Besides the carefully labeled box (which warned against opening the package in any form of sunlight) was a letter, civil enough to have been penned by a person far above her supposed station. It was most certainly hers, though, the tiny scrawl of her script, wild lines that reflected just exactly who she was.


To Whom it May Concern,

Having yet to receive another communcation from you, I have taken it upon myself to interpret your meaning and return your message in kind. In the time since I first received the ear of the paladin from you, I have personally encountered no fewer than two dozen of these creatures- I simply ran out of room in the box.
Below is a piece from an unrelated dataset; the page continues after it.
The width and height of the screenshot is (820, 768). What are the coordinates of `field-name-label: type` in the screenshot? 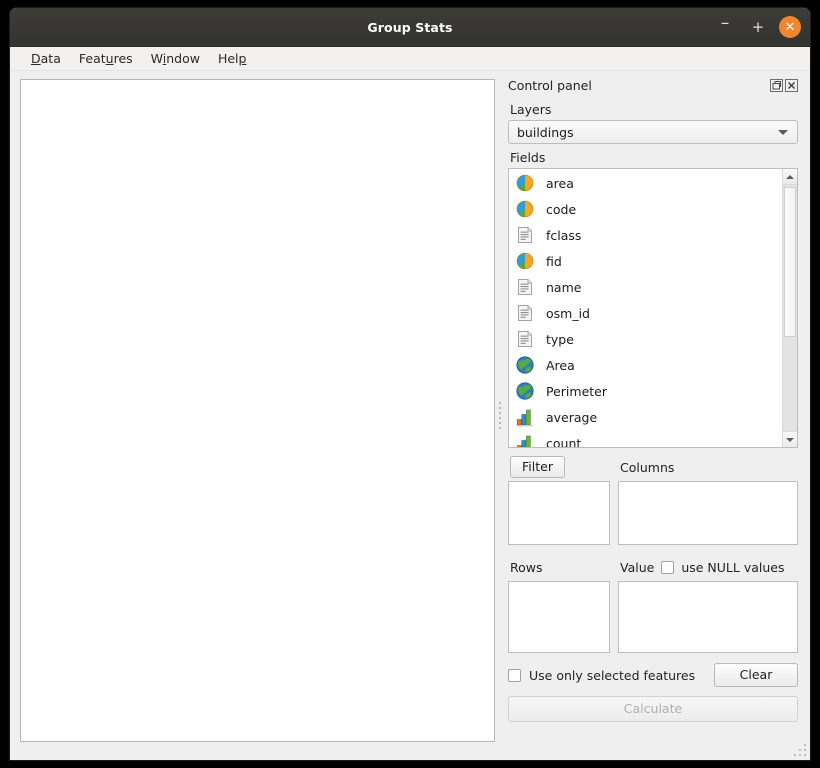 It's located at (560, 339).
Without conversation, we are quite at an impasse as I am probably as likely to cease my dealings with these creatures as you are. If you are unwilling to meet with me, not only will I persist in this fashion, but I will draw up a detailed letter describing at length the anatomical quirks of the koru'ucan, see that it is delivered to every paladin, hunter, guardsman, and thrill seeking fool with a penchant for heroism in this accursed city.

The bottom of the letter bore a date and time, and the location specified was a very well known sanctuary in the city. It was a place known to host all manner of deals and treaties, as it had powerful wards to protect the good guys from the bad guys, and vice versa. It was a place that people could meet if they actually meant to talk.

It was also a place that served excellent coffee.

With the proverbial ball in his court, all that was left to do was show up at the appointed place, at the appointed time, and wait for the Jackal.